Although there is limited research on FV color groupings on health, dietary recommendations do have a partial basis in FV color. For example, the 2020–2025 Dietary Guidelines for Americans emphasize vegetables from specific color subgroups (e.g., dark-green and red/orange) to meet nutrient requirements [61]. One common approach to dietary advice is to have a “colorful plate”. The American Heart Association recommends “all the colors, all the time” to obtain all of the necessary vitamins, minerals, and nutrients [62]. The evidence seems to support this approach. A study of participants recording the color of the foods in their meals concluded that meal color variety was related to increased FV and a decreased intake of sugary foods [63]. In another experimental study, color variety modestly increased proximal intake, liking, and purchase intentions for fruits and vegetables in overweight or adults aged 36 years and older [64].

Our study has several strengths. The HCHS/SOL includes a large, diverse sample of Hispanics/Latinos recruited using probability sampling that provides an adequate representation of Hispanics/Latinos. We adjusted for several confounders that may influence the studied associations. The use of 24 h recalls for dietary assessment has been deemed useful in providing details about foods consumed, as well as culturally diverse foods [65]. A limitation of our study is that the study collected only two 24 h recalls at baseline only. The measurement error due to within-person variation may underestimate the magnitude of the observed associations. Although the extensive food preservation and transportation systems in the U.S. might have a relatively small contribution to variation in dietary intake, measurement error due to seasonal variations of available fruits and vegetables might be possible. This random measurement error could attenuate our results. It is also possible that participants’ dietary intake may have changed over time. Acquiring longitudinal dietary data in this population is essential to confirm the observed associations. Also, although categorizing FV by color is easily done for foods that are monochromatic and distinctive, classification is more complex and challenging to do when the definition is unclear of whether the color refers to the internal or external, or edible portion of the FV [26, 66, 67]. For example, spinach is easily discernible as green, but the color classification is not as straightforward for a red compared to a green apple or an avocado. Thus, the comparability of our results might be limited to studies that used the same FV classification. Although this simple color FV classification has not been validated yet, it has been used in multiple publications [26, 66, 67].

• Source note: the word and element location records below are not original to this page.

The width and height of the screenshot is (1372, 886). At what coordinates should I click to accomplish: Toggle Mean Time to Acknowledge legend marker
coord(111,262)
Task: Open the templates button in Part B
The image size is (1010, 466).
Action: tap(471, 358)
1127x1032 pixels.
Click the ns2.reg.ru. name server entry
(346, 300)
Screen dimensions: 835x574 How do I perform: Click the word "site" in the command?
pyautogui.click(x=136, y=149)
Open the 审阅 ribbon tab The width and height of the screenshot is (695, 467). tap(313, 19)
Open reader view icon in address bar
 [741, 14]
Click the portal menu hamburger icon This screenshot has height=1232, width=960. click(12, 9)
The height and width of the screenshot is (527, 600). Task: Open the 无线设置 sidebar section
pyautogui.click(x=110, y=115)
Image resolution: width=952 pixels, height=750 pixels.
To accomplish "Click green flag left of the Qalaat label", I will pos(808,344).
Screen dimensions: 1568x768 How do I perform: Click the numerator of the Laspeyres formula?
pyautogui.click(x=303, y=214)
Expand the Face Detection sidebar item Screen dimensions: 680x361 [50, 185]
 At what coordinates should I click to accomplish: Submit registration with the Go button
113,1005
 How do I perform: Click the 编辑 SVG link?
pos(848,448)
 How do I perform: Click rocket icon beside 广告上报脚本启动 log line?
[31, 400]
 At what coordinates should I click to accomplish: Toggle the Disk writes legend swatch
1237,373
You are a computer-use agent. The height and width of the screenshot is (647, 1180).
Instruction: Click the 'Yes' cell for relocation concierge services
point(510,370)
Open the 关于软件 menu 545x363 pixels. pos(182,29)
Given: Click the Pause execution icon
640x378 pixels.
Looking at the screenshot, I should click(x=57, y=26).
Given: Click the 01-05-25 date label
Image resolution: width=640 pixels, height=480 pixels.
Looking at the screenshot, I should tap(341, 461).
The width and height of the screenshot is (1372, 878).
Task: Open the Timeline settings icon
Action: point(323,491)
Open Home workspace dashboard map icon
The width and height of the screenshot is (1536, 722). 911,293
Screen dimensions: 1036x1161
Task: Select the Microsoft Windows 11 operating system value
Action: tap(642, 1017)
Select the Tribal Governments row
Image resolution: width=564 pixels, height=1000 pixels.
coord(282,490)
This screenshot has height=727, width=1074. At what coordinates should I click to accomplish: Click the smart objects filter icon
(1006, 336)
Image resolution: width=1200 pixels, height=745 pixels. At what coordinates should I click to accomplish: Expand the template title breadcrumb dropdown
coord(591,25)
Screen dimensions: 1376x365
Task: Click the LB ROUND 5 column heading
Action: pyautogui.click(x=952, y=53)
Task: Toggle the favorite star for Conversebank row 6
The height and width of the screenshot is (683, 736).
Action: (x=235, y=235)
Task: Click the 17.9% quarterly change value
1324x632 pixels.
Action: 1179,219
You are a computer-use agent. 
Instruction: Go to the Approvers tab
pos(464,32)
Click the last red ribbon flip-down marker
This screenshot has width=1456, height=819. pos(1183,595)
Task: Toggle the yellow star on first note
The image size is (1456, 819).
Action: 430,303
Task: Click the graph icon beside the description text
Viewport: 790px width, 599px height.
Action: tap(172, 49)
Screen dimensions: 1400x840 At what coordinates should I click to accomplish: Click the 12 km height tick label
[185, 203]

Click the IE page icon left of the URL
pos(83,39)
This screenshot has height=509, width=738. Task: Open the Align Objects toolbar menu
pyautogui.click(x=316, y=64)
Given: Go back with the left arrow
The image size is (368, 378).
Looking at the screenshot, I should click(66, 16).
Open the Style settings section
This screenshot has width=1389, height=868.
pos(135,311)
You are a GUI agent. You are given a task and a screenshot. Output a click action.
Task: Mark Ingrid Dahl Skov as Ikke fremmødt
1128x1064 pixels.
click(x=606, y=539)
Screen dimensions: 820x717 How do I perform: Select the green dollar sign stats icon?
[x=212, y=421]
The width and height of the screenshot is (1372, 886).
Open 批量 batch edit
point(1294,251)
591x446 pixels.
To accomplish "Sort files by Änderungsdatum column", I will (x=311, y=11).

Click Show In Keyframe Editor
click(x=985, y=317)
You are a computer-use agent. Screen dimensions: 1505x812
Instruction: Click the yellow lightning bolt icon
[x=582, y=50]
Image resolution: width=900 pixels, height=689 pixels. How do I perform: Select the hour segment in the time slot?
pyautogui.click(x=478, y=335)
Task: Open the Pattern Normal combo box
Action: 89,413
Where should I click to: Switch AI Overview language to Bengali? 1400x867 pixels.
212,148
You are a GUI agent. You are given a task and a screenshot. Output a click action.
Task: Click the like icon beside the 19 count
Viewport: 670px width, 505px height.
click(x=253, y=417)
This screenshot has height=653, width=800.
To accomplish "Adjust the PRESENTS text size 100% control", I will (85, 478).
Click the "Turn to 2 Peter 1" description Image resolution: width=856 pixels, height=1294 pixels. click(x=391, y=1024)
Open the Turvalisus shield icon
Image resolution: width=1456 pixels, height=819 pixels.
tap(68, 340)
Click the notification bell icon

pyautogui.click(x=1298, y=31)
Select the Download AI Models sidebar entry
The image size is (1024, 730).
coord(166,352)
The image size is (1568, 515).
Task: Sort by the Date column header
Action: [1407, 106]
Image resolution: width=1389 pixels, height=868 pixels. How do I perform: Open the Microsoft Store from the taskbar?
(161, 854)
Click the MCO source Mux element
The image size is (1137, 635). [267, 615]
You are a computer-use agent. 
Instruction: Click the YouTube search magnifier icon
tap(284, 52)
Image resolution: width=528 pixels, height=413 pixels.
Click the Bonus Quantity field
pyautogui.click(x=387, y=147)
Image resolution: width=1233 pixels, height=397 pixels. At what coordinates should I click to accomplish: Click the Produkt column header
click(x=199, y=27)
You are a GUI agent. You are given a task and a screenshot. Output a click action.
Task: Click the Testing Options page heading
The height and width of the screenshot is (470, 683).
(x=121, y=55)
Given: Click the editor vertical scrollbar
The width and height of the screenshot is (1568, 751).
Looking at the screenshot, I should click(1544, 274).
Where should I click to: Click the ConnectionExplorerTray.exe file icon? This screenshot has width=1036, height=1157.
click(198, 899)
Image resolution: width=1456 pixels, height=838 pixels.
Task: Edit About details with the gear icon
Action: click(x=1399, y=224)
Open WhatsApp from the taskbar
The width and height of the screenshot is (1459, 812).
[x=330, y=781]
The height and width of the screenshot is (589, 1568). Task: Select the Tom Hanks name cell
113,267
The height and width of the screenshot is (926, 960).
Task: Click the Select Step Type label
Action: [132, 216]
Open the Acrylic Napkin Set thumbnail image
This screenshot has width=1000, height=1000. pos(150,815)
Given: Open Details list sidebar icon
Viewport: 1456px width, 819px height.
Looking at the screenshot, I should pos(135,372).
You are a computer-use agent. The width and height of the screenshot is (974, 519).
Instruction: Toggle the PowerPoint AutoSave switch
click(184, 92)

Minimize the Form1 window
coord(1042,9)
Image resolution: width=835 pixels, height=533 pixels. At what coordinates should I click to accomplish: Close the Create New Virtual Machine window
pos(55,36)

The results from our study support a growing body of literature to suggest that specific colors of FV differentially impact health. Regardless of the color, a high intake of FV contributes to meeting essential nutrient needs. Dietary recommendations for the Hispanic/Latino population could consider varying colors of FV, including the consumption of starchy vegetables in non-fried form, as part of a healthful diet to promote diabetes prevention.